WORK ITEM: Give again, exactly as written, each line of the material below starting at the line that contains "Instruction: Open the WinRAR" and ending at the line that contains "Unlike Groove Elevation's comment". Both ends count, and no other line does.

RECORDED INFORMATION: Begin

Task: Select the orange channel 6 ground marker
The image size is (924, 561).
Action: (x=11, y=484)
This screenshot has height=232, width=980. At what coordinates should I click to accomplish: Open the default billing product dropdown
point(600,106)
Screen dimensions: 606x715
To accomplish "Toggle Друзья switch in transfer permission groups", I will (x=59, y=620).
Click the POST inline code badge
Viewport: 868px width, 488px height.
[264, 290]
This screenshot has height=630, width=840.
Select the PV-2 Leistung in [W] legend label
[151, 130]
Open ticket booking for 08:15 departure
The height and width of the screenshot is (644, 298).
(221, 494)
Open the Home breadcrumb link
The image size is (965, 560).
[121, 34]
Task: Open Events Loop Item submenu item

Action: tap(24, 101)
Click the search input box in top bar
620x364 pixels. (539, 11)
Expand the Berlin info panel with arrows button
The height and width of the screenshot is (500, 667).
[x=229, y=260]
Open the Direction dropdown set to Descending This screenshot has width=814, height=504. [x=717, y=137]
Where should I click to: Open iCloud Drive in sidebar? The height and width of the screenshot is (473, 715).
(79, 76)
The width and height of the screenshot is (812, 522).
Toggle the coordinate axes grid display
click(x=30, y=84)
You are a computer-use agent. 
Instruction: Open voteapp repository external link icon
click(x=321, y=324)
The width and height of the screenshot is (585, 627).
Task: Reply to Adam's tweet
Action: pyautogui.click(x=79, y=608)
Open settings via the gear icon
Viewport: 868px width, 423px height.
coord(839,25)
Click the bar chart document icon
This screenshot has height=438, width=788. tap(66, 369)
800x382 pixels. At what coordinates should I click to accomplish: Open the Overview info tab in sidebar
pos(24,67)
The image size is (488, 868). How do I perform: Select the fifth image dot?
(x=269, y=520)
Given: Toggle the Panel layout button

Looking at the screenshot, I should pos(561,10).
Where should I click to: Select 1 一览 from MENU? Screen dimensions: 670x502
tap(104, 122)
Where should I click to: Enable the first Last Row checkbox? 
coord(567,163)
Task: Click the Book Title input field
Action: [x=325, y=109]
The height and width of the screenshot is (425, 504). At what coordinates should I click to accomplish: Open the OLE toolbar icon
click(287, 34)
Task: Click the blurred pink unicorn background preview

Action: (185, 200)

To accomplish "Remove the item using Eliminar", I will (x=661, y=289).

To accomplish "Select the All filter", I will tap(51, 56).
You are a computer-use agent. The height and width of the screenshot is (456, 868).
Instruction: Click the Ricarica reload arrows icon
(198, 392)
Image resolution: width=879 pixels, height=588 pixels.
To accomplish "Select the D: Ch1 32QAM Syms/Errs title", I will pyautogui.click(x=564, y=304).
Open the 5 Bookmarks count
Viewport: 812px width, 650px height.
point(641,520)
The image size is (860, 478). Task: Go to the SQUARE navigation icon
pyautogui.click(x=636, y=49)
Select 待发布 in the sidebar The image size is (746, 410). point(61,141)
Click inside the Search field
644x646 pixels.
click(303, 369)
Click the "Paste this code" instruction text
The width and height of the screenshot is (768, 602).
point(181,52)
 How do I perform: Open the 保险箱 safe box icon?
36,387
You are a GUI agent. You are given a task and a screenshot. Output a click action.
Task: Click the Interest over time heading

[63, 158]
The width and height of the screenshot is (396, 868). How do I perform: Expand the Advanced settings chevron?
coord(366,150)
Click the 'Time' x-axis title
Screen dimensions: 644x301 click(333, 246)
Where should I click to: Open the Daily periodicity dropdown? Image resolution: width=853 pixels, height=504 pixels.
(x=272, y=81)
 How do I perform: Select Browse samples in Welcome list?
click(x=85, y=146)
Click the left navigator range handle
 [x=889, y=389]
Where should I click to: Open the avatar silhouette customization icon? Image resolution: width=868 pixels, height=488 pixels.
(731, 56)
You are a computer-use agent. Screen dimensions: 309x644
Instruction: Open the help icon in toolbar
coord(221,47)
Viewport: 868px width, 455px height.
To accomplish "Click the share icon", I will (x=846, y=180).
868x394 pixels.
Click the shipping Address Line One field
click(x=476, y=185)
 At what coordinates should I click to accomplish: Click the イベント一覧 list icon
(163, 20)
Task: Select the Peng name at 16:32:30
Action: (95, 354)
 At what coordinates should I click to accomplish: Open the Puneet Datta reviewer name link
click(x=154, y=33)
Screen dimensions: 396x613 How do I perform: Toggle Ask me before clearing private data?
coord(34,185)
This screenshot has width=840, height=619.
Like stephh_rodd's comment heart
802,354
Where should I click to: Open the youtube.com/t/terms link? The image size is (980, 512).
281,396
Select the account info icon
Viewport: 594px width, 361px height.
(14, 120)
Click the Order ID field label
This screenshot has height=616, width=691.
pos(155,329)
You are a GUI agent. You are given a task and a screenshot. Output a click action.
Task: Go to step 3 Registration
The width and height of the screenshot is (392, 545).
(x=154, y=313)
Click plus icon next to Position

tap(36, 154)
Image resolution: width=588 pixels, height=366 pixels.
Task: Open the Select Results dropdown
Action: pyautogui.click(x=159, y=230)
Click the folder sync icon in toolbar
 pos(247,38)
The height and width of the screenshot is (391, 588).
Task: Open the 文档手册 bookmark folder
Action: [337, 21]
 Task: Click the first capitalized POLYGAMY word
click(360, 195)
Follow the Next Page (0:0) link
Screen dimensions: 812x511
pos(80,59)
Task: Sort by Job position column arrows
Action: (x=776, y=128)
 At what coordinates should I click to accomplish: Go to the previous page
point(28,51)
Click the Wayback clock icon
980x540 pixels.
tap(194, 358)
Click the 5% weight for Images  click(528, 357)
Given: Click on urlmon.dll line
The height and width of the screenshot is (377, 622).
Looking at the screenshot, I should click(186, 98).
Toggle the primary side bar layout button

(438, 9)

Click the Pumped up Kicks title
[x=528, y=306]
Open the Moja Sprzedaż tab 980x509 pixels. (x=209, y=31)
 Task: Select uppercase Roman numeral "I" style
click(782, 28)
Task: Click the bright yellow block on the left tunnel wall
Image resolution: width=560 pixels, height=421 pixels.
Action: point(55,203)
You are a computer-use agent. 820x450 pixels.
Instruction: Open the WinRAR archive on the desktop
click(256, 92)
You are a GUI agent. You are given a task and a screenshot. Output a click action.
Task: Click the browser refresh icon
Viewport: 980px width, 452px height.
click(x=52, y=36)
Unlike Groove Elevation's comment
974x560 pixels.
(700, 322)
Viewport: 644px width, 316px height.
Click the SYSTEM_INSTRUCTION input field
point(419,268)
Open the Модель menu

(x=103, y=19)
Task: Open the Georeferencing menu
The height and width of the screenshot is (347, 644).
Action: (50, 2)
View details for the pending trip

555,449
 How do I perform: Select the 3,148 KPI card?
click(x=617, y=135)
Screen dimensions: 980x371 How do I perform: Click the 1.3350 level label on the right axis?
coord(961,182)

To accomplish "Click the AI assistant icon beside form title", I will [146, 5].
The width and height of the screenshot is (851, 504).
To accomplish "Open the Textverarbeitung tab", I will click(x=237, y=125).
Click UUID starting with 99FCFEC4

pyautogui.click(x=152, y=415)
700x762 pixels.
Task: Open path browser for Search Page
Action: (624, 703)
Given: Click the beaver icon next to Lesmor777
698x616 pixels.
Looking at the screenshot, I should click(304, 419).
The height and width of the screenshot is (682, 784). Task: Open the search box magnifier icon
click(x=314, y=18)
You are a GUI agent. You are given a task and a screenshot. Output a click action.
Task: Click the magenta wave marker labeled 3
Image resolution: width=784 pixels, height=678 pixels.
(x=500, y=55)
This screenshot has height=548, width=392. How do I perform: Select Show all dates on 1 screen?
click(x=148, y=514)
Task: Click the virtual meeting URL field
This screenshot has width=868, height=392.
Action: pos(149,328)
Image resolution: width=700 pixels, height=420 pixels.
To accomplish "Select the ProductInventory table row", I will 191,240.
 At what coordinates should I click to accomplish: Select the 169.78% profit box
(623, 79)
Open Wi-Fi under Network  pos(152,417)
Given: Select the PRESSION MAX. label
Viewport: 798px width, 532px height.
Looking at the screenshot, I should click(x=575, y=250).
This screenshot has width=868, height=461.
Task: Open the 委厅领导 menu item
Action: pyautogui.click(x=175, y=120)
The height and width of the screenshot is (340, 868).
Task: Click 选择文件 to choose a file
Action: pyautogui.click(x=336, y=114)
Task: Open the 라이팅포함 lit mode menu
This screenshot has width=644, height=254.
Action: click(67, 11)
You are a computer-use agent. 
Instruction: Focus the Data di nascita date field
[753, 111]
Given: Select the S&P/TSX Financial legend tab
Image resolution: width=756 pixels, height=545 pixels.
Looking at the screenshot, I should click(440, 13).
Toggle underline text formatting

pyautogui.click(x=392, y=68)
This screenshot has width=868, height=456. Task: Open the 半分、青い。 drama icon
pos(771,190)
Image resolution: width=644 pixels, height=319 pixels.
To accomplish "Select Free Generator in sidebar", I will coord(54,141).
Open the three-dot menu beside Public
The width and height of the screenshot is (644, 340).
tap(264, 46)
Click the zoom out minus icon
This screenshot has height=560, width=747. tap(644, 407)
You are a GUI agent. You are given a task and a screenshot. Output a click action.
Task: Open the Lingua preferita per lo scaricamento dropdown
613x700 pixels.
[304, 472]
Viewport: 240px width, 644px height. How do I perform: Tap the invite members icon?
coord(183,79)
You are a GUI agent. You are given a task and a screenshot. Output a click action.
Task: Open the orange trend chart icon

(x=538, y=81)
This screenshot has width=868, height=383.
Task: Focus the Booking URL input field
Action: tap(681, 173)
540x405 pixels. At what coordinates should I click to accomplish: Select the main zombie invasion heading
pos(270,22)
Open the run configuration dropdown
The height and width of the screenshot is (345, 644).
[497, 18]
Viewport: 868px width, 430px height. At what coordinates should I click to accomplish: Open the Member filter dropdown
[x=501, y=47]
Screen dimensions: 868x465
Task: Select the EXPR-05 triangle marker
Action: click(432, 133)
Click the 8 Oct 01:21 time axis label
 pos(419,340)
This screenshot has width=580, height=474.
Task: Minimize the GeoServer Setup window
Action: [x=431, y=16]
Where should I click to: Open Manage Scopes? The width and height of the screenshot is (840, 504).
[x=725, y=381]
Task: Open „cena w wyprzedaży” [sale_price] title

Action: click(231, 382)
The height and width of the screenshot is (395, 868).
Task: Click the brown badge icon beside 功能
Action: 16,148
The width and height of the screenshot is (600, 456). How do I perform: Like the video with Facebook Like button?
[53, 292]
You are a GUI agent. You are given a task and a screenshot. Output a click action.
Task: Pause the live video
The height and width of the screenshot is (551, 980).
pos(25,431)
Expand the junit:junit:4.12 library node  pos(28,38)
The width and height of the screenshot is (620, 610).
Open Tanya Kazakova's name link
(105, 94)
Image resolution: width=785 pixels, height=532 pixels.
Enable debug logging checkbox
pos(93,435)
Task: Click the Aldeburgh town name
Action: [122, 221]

RECORDED INFORMATION: End

TASK RESULT:
Instruction: Open the WinRAR archive on the desktop
click(256, 92)
You are a GUI agent. You are given a task and a screenshot. Output a click action.
Task: Click the browser refresh icon
Viewport: 980px width, 452px height.
click(x=52, y=36)
Unlike Groove Elevation's comment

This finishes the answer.